Extrait fourni:
L'Herald et nous - Auto Reverse

Le cabot est prostré devant la porte, depuis vingt bonnes minutes, il vous fixe comme une tranche de gigot.

« Chérie… bouge-toi! »

Il est déjà 11 heures. Les murs du couloir deviennent sérieusement oppressants. Vous seriez presque disposés à troquer votre pic-nique contre un accord de paix avec votre limier de pacotille. Elle descend enfin, sort le nez par la porte:

« Ah mais il fait chaud en fait! Attends, deux secondes, je vais prendre un pull moins épais »

Je t’attends dans la voiture hein!
En sortant, vous envoyez un sms à Vincent et Elodie qui attendent que vous passiez les prendre:

Et… vous avez oublié les clés. Décidément ça part mal!

Dehors, la vieille Triumph est négligemment posée à cheval sur un trottoir. Les passants s’attardent devant avec un regard bienveillant, mêlé d’amusement et de curiosité. Humble et flamboyante à la fois, elle respire l’Angleterre moderniste des années 60 avide de dolce vita. Mais Michelloti, voulant bien faire pour son premier contrat, s’était peut-être un peu emballé sur l’agressivité de l’ensemble: la herald est un mélange de vaporetto vénitien et de Plymouth Fury en réduction.

Un regard de hibou courroucé, des flancs tendus rehaussés de chrome et de fines dérives à l’arrière. Tout cela trompe difficilement l’observateur: chaque panneau de carrosserie semble avoir été monté sans aucune considération pour les morceaux autour, les roulettes de 13 pouces au carrossage aléatoire dégagent des flancs hauts et épais: rien, réellement rien ne respire la performance ou la recherche de perfection.

A l’intérieur, l’esprit nautique perdure. L’immense barre à roue donnerait des complexes à Kersauson tandis que la rusticité « posh » de l’ensemble évoque les bons vieux Rio d’entrée de gamme.

Vous levez le siège pour faire monter le beagle et vous contorsionnez autour du volant. A bord, les pédales et le siège partent complètement vers l’extérieur tandis que la colonne de direction est presque au milieu de la voiture…

A l’époque pourtant, l’ergonomie était un des principaux arguments de vente pour l’Herald. Triumph avançait 72 possibilités de réglage sans jamais avouer que tout s’obtenait à l’aide de deux cales asymétriques en caoutchouc coincées sous les tabourets fauteuils…

Résultat, la voiture se conduit le buste assez droit, le volant dans la main gauche, posée sur la jambe gauche, elle-même pliée sous le dit volant.

Pendant que vous poireautez, vous bricolez la planche de bois qui fait office de tableau de bord. Percée de deux compteurs et meublée par un badge et quatre tirettes, son élégante simplicité fait écho à toute la voiture. D’un côté, on voit que Triumph a rogné dans tous les sens pour gagner du poids et des pounds. De l’autre, le chauffage est monté sur relais, les chromes abondent, les garnitures sont de qualité…

Soudain, la voiture se secoue et un bruit de tôle battue vous sort de vos pensées.

Enregistrements:
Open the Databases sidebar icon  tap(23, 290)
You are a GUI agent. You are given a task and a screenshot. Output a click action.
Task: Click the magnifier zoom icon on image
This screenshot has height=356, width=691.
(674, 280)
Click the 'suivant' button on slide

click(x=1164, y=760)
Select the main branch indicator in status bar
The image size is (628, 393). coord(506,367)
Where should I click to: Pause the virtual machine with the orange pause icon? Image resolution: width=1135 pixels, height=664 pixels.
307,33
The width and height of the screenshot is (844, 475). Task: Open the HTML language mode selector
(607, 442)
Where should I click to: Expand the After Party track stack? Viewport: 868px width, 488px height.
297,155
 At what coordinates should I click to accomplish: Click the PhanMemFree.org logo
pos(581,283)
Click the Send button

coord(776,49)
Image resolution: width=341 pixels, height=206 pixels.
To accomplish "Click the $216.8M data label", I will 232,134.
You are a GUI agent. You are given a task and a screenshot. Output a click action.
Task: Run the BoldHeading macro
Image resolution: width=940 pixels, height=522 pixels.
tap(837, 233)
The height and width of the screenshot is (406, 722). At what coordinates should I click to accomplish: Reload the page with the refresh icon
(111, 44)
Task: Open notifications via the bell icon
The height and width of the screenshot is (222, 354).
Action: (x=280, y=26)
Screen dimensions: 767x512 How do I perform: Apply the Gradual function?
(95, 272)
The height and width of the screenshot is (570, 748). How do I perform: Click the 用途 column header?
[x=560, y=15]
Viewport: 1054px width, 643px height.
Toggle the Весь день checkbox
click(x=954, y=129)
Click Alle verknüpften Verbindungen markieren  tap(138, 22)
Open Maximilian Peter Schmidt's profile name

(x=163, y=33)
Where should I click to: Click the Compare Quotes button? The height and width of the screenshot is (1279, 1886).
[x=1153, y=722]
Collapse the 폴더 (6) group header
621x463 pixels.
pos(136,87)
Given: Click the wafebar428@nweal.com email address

Consigne:
Renvoie tel quel le passage de l'extrait sur la Triumph Herald qui va de « Dehors, la vieille » jusqu'à « Fury en réduction. ». Les enregistrements n'ont aucun rapport avec l'extrait.

Réponse attendue:
Dehors, la vieille Triumph est négligemment posée à cheval sur un trottoir. Les passants s’attardent devant avec un regard bienveillant, mêlé d’amusement et de curiosité. Humble et flamboyante à la fois, elle respire l’Angleterre moderniste des années 60 avide de dolce vita. Mais Michelloti, voulant bien faire pour son premier contrat, s’était peut-être un peu emballé sur l’agressivité de l’ensemble: la herald est un mélange de vaporetto vénitien et de Plymouth Fury en réduction.